The simulation of nine rainfall events is shown in Figure 8. The average S value of watershed for spring, summer, and fall was obtained by applying Equation (3) to the rainfall-runoff events according to their seasons by plotting three individual seasonal plots of Pe versus Q resulting in 48 mm, 104 mm, and 184 mm, respectively, as shown in Figure 8, step 1. These average seasonal S values significantly different from the annual average S value of 112 mm.
For example, a spring rainfall event of 3 May 2012 generated 27.52 mm of effective precipitation Pe against a total rainfall of 29.70 mm. From the Pe versus A f for spring (S = 48 mm) with Pe value of 27.52 mm, the corresponding value of A f is 58% (12.54 ha of the watershed area) as shown in Figure 8, step 2. The plot of A f versus λ (Figure 8, step 3) designates the threshold λ value of 4.3 corresponding to the 58% fraction of saturated area, which indicates that 58% of the watershed has a λ value higher than 4.3. As a result, areas in the watershed with λ value of 4.3 or higher were saturated by this rainfall event. The runoff volume of 3451 m3 for this rain event was calculated using the Pe value of 27.52 mm and a saturated area of 12.54 ha.
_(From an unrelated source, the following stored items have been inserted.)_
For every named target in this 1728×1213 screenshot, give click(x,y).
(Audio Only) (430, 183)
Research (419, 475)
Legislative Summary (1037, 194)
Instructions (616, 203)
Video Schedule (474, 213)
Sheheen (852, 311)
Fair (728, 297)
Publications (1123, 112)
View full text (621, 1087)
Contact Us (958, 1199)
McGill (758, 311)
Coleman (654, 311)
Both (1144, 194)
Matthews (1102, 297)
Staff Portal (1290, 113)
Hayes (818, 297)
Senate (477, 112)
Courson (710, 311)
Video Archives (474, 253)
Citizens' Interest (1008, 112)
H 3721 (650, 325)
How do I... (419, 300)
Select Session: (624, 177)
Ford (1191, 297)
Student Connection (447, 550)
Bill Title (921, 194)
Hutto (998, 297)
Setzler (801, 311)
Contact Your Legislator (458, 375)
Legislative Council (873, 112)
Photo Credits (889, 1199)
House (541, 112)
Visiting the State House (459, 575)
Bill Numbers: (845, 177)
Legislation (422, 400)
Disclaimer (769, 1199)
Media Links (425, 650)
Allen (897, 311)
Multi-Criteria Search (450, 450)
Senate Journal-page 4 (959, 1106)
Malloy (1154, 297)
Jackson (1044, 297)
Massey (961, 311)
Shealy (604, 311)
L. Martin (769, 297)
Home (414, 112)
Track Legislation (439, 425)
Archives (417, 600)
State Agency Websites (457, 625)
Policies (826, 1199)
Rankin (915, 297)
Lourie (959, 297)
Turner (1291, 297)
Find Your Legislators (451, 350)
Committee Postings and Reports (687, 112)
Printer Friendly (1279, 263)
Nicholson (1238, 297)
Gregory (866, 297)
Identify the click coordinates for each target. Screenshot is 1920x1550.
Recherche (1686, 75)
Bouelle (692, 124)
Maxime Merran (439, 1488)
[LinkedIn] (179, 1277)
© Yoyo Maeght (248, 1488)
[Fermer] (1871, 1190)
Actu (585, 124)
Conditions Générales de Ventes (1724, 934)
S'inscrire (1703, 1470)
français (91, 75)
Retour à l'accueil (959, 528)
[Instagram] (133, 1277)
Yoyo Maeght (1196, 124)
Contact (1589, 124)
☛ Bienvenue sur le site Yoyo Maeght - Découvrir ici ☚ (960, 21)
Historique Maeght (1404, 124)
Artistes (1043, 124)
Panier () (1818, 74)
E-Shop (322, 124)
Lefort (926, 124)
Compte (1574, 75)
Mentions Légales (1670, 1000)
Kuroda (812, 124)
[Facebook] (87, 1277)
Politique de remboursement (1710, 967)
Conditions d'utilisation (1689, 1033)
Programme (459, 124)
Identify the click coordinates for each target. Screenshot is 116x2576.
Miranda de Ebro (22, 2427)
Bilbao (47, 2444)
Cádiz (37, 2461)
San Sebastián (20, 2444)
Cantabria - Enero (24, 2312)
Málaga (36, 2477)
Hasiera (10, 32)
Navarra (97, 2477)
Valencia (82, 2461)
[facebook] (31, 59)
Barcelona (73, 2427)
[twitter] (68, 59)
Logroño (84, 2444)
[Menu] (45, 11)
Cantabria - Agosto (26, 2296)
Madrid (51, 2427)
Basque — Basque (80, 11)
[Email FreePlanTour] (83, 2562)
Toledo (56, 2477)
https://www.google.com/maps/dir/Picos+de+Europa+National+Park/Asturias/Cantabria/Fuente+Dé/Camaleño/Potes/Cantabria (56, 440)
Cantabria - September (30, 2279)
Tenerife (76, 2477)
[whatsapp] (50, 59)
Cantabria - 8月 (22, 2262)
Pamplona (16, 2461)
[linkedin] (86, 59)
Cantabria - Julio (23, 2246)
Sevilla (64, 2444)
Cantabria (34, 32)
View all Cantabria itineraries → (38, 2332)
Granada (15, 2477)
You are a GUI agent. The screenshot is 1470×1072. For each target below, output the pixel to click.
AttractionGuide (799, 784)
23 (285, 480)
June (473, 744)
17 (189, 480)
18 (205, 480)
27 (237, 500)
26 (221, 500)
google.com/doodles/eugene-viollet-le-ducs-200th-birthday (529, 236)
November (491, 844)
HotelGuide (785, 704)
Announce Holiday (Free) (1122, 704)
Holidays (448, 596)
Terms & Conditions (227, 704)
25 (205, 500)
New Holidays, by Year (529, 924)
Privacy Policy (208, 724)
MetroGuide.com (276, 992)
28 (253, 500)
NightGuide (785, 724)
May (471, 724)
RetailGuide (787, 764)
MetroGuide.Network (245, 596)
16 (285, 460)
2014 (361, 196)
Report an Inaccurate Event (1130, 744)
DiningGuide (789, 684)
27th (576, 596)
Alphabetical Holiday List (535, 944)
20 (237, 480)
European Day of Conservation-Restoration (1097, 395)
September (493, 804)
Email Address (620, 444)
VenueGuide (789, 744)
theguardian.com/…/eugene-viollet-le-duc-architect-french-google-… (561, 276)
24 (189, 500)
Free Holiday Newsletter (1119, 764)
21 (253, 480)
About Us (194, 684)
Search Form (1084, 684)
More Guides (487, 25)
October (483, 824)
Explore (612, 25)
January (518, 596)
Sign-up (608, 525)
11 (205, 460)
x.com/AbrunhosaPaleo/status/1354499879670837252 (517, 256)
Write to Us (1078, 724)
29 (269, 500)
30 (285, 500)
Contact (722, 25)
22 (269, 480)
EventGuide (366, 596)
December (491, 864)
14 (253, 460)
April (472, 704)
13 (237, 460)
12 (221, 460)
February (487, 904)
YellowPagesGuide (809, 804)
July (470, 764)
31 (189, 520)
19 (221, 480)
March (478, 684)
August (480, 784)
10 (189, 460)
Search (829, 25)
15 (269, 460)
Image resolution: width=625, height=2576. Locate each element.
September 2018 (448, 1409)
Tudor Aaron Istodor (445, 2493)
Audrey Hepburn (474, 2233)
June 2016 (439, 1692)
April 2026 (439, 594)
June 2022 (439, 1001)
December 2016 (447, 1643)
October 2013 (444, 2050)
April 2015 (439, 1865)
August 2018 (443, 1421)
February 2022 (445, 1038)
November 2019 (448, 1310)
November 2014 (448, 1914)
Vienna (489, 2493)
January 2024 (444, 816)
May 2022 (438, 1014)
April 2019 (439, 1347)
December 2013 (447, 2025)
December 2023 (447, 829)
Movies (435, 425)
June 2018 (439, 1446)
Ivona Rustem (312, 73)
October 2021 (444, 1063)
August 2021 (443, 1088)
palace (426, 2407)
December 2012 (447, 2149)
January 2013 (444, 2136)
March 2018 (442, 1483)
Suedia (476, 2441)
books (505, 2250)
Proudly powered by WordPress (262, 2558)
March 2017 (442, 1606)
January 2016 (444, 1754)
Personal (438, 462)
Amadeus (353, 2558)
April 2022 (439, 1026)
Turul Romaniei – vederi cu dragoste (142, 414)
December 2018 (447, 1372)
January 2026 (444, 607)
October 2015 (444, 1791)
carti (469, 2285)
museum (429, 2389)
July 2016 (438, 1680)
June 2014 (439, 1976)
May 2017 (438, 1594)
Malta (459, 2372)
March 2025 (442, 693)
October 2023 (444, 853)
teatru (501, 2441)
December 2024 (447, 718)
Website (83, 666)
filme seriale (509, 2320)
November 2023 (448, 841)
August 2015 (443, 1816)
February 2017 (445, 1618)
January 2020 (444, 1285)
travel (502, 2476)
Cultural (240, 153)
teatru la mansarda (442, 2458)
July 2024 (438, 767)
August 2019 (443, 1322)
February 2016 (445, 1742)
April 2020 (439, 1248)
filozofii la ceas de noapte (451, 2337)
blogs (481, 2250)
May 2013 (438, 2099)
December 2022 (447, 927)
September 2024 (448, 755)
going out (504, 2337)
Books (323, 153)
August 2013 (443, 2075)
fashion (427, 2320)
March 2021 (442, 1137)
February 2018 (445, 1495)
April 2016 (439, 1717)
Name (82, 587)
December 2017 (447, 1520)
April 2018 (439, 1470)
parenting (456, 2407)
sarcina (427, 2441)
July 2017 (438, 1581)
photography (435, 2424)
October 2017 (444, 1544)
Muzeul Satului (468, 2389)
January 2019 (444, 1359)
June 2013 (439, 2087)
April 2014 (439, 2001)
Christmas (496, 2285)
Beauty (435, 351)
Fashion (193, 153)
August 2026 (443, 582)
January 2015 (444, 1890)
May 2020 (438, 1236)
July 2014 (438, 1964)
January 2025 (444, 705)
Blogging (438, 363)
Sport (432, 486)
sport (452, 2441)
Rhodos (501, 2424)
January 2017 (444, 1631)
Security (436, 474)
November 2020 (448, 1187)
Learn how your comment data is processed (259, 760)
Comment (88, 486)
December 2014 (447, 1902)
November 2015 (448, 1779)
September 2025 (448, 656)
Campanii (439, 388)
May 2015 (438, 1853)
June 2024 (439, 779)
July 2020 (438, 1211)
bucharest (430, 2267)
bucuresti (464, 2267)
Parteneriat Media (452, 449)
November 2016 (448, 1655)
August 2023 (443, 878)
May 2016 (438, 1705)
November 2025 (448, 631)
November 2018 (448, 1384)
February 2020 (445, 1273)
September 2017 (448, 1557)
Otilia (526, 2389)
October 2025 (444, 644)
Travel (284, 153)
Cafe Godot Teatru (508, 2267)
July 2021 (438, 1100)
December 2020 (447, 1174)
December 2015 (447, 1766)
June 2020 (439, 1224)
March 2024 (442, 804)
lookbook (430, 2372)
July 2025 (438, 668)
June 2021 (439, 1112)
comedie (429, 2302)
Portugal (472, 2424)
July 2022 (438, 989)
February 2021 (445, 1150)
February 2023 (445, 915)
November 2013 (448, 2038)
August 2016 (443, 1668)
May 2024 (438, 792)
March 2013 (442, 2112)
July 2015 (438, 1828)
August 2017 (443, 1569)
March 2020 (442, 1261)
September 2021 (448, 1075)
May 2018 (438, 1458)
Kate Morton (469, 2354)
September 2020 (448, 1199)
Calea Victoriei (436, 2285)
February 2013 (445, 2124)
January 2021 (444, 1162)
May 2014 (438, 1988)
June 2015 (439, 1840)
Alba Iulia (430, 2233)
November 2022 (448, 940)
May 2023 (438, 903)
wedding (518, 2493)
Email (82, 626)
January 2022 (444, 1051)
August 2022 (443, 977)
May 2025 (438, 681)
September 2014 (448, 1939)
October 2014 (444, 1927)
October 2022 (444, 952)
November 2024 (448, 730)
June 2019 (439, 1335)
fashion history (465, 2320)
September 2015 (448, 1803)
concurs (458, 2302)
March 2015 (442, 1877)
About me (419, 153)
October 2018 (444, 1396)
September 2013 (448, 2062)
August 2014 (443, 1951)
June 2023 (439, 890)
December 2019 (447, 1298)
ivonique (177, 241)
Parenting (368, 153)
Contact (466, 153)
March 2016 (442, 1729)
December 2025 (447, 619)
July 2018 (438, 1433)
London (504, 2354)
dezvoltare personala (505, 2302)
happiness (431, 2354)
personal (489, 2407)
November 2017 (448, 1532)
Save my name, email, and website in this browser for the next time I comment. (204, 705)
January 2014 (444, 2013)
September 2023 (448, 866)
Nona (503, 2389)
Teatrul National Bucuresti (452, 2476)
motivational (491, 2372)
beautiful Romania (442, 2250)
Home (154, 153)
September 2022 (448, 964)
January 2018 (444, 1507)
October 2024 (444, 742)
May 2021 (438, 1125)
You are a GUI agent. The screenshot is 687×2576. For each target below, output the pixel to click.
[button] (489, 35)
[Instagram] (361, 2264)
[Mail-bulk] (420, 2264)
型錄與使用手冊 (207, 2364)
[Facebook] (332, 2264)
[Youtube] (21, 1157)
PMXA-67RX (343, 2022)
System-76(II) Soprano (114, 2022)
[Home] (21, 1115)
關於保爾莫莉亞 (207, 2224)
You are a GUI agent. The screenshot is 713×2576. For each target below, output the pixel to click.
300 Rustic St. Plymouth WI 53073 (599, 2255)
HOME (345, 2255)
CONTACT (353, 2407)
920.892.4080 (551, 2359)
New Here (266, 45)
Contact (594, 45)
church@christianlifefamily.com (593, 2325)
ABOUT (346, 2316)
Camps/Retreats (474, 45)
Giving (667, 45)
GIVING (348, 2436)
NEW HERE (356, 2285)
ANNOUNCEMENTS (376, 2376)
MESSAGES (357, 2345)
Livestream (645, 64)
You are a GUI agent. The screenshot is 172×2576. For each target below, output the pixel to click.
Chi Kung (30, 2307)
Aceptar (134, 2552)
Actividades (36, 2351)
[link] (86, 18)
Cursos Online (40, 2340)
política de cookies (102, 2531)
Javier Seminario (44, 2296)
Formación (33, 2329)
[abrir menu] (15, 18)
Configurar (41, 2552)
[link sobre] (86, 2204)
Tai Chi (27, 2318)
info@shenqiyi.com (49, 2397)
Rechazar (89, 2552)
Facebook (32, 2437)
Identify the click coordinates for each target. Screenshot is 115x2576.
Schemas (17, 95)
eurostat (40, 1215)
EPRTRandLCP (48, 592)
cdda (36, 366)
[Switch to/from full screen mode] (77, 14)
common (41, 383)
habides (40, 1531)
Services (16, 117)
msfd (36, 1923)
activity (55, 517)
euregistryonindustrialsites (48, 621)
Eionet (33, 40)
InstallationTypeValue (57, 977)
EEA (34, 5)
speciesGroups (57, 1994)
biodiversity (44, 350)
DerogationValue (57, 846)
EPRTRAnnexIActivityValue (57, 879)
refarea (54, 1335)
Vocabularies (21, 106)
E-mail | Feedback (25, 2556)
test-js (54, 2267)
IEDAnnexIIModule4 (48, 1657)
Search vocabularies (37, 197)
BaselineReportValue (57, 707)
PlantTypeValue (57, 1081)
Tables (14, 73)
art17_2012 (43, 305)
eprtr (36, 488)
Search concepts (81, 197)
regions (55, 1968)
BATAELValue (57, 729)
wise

3.3. Comparison of Runoff Amounts Estimated by Distributed CN–VSA Method and Modified Distributed CN–VSA Method

The runoff comparison with distributed CN-VSA method and the modified CN-VSA method with the observed data for nine rainfall events is presented in Table 1. These results indicate that the modified CN-VSA method simulates runoff much closer to observed runoff than the distributed CN-VSA method. For the spring season for two out of three events, the modified CN-VSA simulates runoff similar to observed runoff. For the third event, the modified CN-VSA overestimated the simulated runoff, which may be due to the use of S’s average seasonal value for individual rainfall event on 28 May 2013. The soil moisture data analysis before the start of this event indicated that the soil moisture conditions were much drier than estimated by seasonal S. The distributed CN-VSA underestimated runoff for all the events and the difference from the observed runoff was greater than the modified CN-VSA method.
During the summer season, the distributed CN-VSA overestimated the runoff amount, which may be because the soil was drier than the assumed average annual potential maximum retention (S) value. The modified distributed CN-VSA also overestimated the runoff amount, but the overestimation for two out of three events is less than 8% (3% and 8%). The use of monthly potential retention could further improve the agreement with the observed results. For the fall season, the distributed CN-VSA and modified distributed CN-VSA methods give similar results, an average variation of the runoff amount by 19% and 22%, respectively. However, it should be noted that mean error values for both methods for fall lie in similar range. Probably this could be due to the fact that the saturation excess runoff that may not be dominated during the fall season.
For two events, both the methods overestimated the runoff amount and underestimated for one event. These results indicate that the modified distributed CN-VSA approach has the better capability to predict runoff amount (coefficient of determination R2 = 0.74 and Nash–Sutcliffe efficiency coefficient E = 0.72) than the distributed CN-VSA approach (R2 = 0.66 and E = 0.62).
For further analysis, the simulated runoff comparison using distributed CN-VSA method and modified distributed CN-VSA method with all 45 observed runoff events are presented in Figure 9 and Figure 10, respectively.
The results are given in Figure 9 clearly show that the distributed CN-VSA underestimates the runoff amount during the spring period and overestimates during the summer period. This is due to the use of the average annual value of S. Higher estimated annual average value of S would underestimate runoff during spring and overestimate period. For the fall period, the results are mixed with combination of under- and overestimation. The R2 value between the simulated and observed runoff was 0.69 and E is 0.66.
Figure 10 shows the comparison of the runoff simulated by the modified CN-VSA with the observed runoff. The results show a better agreement of simulated runoff with observed runoff, which indicates that the modified distributed CN-VSA method is an improvement over the traditional distributed CN-VSA method. The determination coefficient improved from 0.69 to 0.75 for modified distributed CN-VSA method and improved from 0.66 to 0.71 for modified distributed CN-VSA method. This indicates that the modified distributed CN-VSA method is an improvement over the traditional distributed CN-VSA method.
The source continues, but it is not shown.